La conmoción generada por el femicidio de Agostina Vega ha dejado huellas profundas en su familia y la comunidad. Su abuelo, Miguel Heredia, fue dado de alta tras ser hospitalizado por un fuerte dolor en el pecho, relacionado con el estrés por la situación. En declaraciones a Cadena3, expresó que se encuentra estable, aunque debe seguir controles médicos y recibir cuidados específicos.
Por otro lado, Melisa, madre de Agostina, permanece internada desde el 29 de mayo debido a un severo cuadro de descompensación y deshidratación extrema, agravado por la carga emocional de la tragedia. Miguel informó que su estado ha presentado altibajos, especialmente después de los actos de despedida de su nieta.

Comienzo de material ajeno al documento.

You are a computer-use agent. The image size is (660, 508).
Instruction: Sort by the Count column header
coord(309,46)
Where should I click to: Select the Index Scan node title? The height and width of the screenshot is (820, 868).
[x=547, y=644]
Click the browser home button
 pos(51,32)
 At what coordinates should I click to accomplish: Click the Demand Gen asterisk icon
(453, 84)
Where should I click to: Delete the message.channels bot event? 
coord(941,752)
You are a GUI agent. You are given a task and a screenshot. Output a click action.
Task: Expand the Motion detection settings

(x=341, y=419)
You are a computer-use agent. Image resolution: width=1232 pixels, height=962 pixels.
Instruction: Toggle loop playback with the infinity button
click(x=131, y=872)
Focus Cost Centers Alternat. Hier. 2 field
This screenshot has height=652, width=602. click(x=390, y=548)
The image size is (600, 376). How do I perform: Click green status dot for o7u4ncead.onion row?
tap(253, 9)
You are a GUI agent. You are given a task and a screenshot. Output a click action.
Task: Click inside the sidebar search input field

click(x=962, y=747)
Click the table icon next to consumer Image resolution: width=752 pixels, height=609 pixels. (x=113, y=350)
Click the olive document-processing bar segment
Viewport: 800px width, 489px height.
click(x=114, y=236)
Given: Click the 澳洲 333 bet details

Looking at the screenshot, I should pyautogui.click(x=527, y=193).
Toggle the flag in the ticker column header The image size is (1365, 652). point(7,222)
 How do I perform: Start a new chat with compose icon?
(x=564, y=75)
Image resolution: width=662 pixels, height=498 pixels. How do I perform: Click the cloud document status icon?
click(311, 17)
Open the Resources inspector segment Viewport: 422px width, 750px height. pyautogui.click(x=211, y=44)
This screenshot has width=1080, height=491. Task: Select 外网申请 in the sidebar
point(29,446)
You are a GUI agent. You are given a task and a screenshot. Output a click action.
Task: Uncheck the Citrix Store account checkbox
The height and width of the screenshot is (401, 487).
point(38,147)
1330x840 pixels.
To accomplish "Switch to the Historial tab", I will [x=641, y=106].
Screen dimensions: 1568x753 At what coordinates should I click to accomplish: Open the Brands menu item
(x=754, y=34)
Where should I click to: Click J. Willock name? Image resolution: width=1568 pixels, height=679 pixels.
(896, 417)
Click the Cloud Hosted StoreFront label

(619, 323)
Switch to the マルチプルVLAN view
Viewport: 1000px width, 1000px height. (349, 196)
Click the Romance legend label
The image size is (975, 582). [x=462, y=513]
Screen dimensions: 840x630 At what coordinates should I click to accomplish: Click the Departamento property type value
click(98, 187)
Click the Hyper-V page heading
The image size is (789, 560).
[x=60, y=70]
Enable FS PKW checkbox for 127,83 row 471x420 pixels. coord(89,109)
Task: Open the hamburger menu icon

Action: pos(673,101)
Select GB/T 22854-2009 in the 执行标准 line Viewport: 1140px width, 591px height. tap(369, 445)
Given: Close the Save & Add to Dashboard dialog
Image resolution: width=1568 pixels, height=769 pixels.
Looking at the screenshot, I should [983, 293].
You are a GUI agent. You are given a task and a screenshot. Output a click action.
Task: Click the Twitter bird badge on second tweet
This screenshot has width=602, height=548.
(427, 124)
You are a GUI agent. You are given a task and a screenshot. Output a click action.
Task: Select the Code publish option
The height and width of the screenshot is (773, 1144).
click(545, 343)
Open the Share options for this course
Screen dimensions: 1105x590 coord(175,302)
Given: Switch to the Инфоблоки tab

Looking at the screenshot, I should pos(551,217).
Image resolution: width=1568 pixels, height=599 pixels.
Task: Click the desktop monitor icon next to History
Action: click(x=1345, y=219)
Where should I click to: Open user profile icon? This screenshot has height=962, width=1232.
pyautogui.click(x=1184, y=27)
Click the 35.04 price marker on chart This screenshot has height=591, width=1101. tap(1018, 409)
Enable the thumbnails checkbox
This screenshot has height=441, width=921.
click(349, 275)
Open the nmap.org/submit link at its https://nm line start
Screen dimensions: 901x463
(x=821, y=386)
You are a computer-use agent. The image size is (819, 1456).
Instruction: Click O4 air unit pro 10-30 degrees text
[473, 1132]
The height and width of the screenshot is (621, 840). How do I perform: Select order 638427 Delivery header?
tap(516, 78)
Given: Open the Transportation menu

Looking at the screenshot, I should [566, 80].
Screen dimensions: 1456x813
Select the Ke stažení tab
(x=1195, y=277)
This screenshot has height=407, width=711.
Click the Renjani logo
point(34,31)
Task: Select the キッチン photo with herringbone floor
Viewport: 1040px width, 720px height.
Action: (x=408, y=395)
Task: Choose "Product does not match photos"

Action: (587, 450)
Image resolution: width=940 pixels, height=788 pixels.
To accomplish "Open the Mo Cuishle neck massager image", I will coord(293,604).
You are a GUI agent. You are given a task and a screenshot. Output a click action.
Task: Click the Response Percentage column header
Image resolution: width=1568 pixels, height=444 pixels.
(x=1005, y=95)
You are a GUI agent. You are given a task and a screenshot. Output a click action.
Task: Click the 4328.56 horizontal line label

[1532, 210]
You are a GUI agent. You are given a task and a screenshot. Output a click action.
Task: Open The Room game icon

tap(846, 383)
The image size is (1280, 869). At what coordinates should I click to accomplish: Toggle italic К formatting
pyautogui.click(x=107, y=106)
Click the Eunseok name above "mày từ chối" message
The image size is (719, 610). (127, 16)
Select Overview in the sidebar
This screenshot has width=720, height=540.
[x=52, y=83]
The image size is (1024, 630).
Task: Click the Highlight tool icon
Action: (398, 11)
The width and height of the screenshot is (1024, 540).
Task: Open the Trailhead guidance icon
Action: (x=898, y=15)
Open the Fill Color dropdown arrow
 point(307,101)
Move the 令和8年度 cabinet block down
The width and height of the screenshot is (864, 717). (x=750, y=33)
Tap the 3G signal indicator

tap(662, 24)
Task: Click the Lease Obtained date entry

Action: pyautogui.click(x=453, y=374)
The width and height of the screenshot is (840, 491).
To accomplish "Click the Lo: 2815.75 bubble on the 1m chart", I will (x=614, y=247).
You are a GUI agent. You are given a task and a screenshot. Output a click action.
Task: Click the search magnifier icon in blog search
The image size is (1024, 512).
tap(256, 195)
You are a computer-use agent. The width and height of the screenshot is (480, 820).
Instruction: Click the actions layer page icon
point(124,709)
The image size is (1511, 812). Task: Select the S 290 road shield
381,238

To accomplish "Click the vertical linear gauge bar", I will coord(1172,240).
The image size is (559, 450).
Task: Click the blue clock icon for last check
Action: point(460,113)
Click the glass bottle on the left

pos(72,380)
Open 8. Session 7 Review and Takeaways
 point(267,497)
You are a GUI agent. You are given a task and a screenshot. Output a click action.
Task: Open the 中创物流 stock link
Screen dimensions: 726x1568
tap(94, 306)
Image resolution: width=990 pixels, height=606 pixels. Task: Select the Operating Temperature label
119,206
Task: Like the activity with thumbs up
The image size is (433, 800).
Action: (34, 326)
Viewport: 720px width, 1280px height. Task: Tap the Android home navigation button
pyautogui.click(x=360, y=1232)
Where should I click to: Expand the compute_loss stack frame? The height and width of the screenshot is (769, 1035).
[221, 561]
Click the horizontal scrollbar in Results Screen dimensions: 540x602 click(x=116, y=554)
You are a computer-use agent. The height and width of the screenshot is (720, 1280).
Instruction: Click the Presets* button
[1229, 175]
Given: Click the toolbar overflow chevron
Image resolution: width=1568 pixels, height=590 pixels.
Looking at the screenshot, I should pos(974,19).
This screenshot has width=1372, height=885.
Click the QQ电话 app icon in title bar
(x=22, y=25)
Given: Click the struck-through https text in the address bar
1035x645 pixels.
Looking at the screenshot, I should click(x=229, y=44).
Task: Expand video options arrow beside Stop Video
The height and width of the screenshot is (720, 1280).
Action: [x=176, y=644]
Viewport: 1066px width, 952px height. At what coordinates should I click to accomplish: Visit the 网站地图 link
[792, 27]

El caso ha suscitado una ola de protestas en Córdoba y otras provincias, donde la comunidad exige justicia y acciones efectivas para combatir la violencia de género, un problema crítico en el país. Las marchas, que se intensificaron tras el asesinato, simbolizan la lucha colectiva contra la impunidad en estos casos.
A pesar del dolor, Miguel Heredia se muestra decidido a continuar la pelea por justicia, reafirmando su compromiso en la lucha contra la violencia de género: "Vamos a tratar de hacer lo posible de estar bien, porque la lucha continúa y no voy a parar".